[Work order] Return the records below from the line containing "Instruction: Open the" onward, exactly, through and including the last line.

━━━ Task input

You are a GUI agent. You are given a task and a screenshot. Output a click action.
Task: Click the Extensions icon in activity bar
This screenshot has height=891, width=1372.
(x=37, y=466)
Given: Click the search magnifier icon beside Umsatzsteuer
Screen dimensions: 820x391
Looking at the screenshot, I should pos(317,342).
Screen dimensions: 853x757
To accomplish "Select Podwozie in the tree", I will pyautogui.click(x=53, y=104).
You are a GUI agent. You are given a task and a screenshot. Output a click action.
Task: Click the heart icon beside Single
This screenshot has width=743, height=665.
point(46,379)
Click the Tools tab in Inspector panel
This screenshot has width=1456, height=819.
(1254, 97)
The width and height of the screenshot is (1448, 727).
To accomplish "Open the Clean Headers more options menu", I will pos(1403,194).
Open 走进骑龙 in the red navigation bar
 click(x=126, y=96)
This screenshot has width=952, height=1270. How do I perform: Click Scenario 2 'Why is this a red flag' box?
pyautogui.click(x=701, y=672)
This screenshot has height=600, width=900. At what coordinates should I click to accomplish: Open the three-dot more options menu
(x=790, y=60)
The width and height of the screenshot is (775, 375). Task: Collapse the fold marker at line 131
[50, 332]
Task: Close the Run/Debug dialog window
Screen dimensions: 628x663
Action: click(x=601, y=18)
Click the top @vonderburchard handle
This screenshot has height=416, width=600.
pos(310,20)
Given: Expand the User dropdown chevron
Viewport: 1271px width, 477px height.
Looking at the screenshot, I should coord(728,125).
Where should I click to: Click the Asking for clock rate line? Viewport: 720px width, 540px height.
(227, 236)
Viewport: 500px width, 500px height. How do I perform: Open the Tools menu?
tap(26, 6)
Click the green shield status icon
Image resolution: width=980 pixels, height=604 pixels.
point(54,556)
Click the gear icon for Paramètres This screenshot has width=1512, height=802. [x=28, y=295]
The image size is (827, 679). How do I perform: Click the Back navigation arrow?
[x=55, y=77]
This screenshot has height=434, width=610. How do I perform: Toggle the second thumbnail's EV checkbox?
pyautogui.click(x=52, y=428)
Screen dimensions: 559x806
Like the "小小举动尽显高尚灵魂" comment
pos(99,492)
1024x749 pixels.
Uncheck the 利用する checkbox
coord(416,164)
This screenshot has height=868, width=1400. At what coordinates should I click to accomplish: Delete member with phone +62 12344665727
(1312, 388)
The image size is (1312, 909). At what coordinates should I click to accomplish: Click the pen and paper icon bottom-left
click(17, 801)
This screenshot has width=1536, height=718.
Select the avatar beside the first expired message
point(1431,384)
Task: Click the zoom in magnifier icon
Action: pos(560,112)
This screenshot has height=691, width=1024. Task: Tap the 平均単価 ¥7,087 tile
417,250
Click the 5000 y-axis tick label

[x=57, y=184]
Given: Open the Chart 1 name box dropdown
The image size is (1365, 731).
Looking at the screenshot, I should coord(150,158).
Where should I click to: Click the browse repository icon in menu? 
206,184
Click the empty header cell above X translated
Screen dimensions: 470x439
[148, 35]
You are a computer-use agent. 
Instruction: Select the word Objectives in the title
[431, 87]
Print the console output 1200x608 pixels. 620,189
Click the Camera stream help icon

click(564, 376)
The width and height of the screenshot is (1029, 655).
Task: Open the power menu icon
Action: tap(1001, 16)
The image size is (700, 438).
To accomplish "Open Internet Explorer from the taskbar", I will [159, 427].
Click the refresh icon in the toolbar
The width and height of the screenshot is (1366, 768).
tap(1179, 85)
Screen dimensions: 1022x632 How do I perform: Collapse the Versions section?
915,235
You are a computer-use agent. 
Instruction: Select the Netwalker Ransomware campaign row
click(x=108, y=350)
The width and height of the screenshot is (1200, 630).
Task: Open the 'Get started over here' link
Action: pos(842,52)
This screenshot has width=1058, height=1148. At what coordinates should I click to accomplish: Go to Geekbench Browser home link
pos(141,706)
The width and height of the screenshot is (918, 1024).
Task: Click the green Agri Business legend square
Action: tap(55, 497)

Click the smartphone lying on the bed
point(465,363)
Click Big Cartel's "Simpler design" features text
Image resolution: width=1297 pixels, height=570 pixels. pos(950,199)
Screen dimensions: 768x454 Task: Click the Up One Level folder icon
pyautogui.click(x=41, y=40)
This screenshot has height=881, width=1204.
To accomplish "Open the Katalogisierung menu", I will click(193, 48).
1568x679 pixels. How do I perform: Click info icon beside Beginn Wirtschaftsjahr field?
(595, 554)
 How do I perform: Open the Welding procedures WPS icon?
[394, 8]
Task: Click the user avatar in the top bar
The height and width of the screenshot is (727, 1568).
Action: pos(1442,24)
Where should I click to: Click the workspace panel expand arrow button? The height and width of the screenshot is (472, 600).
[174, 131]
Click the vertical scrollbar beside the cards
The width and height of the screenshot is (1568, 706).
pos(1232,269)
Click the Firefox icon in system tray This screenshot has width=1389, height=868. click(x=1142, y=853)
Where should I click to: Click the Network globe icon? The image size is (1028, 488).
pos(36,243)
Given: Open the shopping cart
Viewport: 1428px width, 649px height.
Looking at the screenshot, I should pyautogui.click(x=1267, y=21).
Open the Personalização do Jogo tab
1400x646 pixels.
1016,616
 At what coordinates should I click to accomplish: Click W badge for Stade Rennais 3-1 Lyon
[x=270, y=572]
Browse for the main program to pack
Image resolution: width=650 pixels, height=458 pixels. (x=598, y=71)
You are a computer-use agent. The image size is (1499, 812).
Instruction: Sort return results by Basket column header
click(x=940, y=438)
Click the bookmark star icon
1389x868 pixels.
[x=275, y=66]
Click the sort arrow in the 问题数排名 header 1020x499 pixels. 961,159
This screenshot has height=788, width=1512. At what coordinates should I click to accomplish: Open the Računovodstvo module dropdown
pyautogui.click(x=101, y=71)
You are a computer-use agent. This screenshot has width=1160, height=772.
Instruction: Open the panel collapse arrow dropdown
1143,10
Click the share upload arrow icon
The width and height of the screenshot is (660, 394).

━━━━━━

[Exercise result]
Instruction: Open the panel collapse arrow dropdown
1143,10
Click the share upload arrow icon
The width and height of the screenshot is (660, 394).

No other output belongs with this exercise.